**DOCUMENT:**
>>>>>

# iMac G5 flottant au dessus du bureau



## La mouette (27 Mai 2006)

Voilà une transformation qui me plairait bien.







Un bricoleur a enlevé le pied de son iMac G5, pour le faire flotter au dessus de son bureau.

lien flickr: ici


----------



## da capo (27 Mai 2006)

J'y avais pensé à un moment aussi.
Il faut le kit de montage VESA (29 &#8364 plus le bras (compter environ 150 à 200 &#8364; !!!)

Donc j'ai abandonné... trop cher


----------



## La mouette (27 Mai 2006)

Autant que ça  

Mais le résultat est réussit


----------



## WebOliver (27 Mai 2006)

Faudrait un bras blanc, pis ça me rappelle trop les Dell du boulot. :sick:


----------



## naas (27 Mai 2006)

D'après mes souvenirs, lors du lancement de l'imac, il avait été mis en exergue la possibilité de mettre l'imac sur n'importe quel pied, car la fixation était étudiée et fabriquée selon un standard défini, cela ne vous dis rien ?


----------



## La mouette (27 Mai 2006)

Je me souviens, mais les photos de l'époque ne montraient pas un dispositif aussi réussit ..

Il en va de même pour les écran Display Apple


----------



## da capo (27 Mai 2006)

tiens : moins cher -> http://www.ldlc.com/fiche/PB00033193.html


----------



## naas (27 Mai 2006)

Quid du poids ?


----------



## da capo (27 Mai 2006)

naas a dit:
			
		

> Quid du poids ?


edit : pas lourd...


----------



## r e m y (27 Mai 2006)

La mouette a dit:
			
		

> Autant que ça
> 
> Mais le résultat est réussit



Tu trouves?

<<<<<

**EXTRAIT DES DONNÉES:**
>>>>>

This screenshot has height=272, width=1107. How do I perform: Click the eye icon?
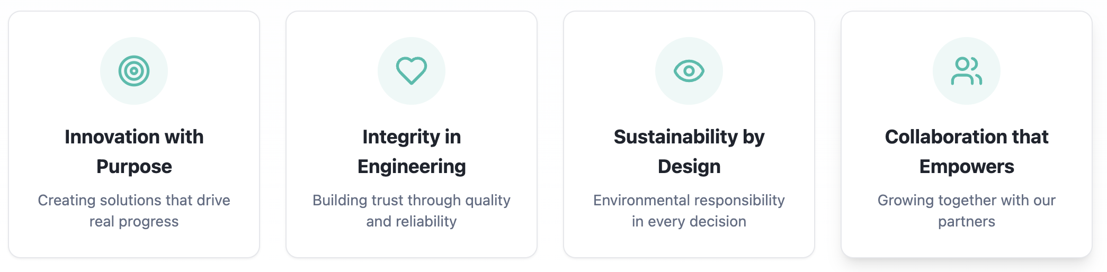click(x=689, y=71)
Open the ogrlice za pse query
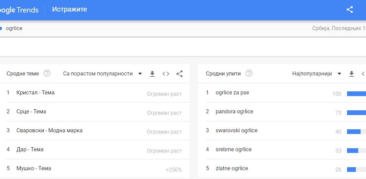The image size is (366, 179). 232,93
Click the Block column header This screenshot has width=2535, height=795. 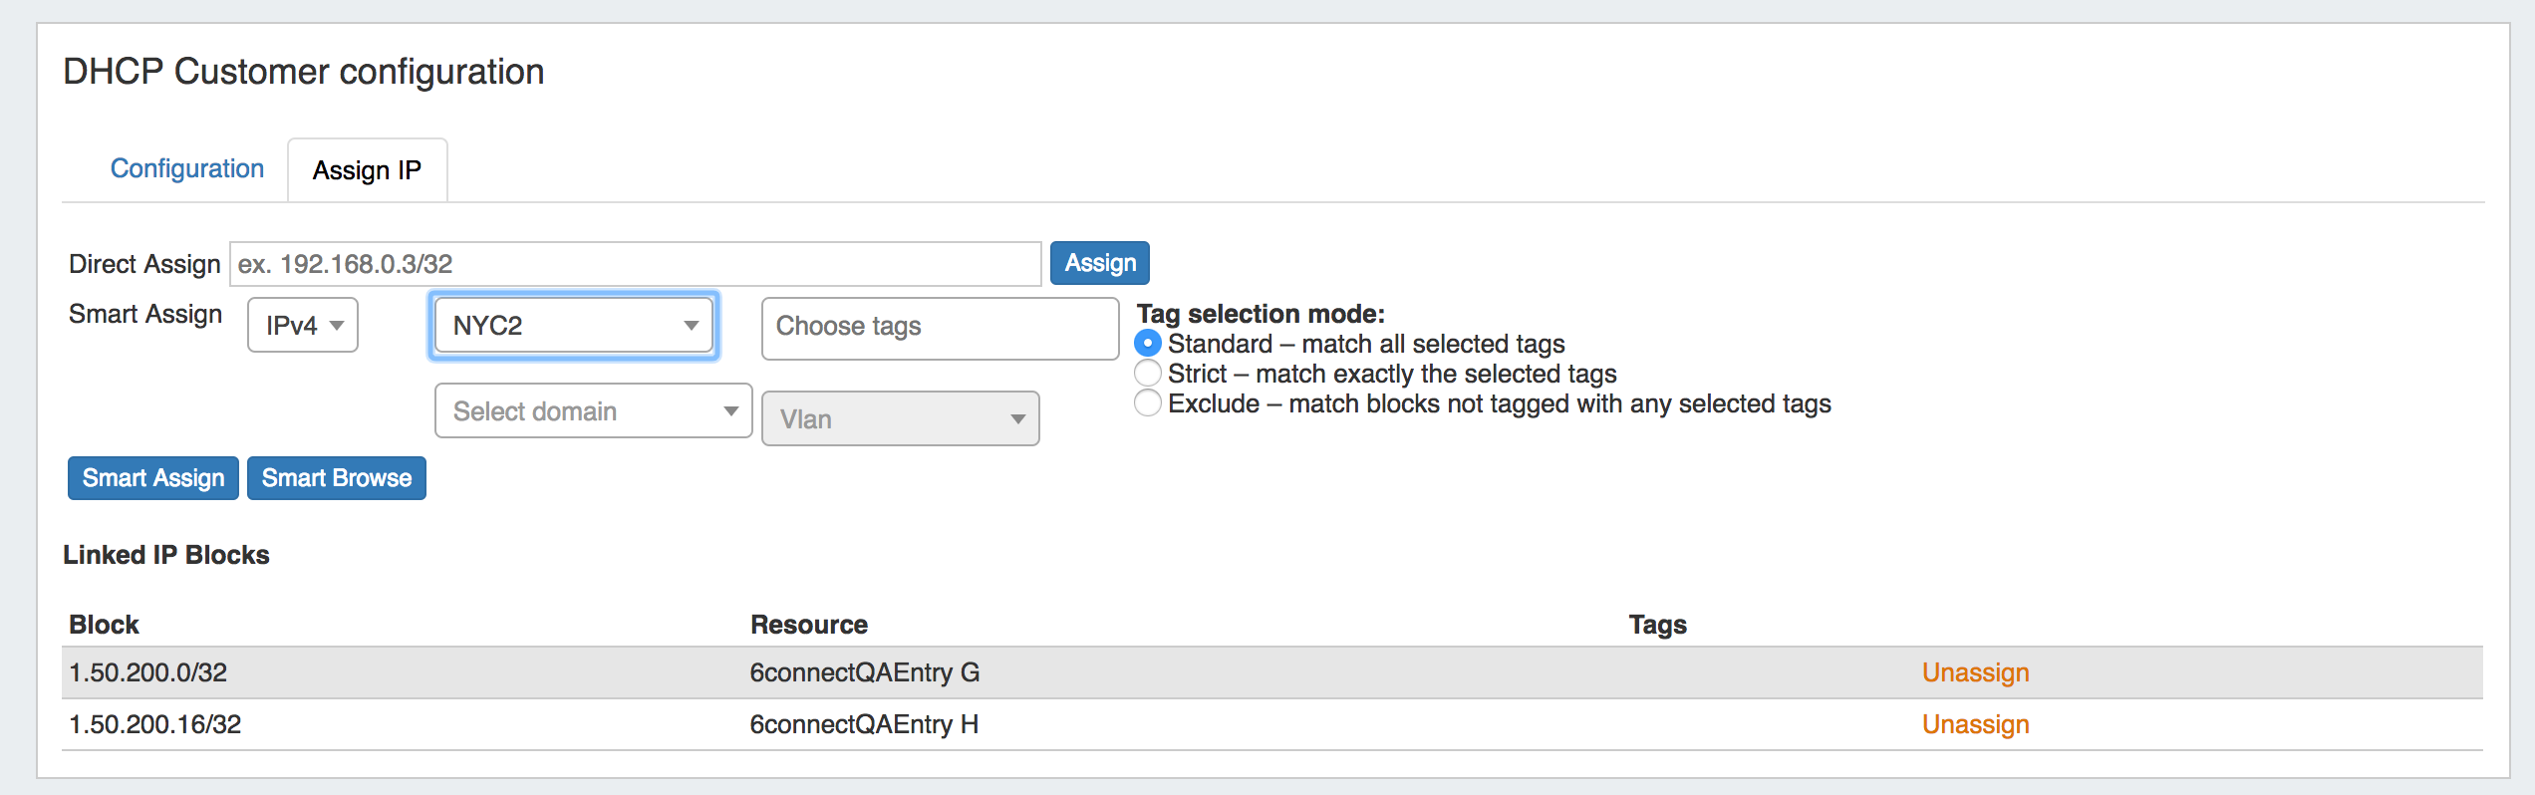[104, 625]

<<<<<

**OBJECTIF:** Recopiez fidèlement le passage du fil sur l'iMac G5 flottant qui s'ouvre sur les mots contenant "lien flickr: ici" et se termine par "200 &#8364; !!!)".

**RÉPONSE COMPLÈTE:**
lien flickr: ici


----------



## da capo (27 Mai 2006)

J'y avais pensé à un moment aussi.
Il faut le kit de montage VESA (29 &#8364 plus le bras (compter environ 150 à 200 &#8364; !!!)